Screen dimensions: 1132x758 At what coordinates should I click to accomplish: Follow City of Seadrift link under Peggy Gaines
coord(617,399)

---

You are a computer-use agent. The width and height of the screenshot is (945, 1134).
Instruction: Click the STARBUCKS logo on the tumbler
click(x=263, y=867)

**What to work on**
Could you rewrite the items from the line containing "You are a computer-use" through the line containing "click(x=263, y=867)", putting "travel mug" in place of "tumbler" and leaving everything else unchanged?

**Finished task**
You are a computer-use agent. The width and height of the screenshot is (945, 1134).
Instruction: Click the STARBUCKS logo on the travel mug
click(x=263, y=867)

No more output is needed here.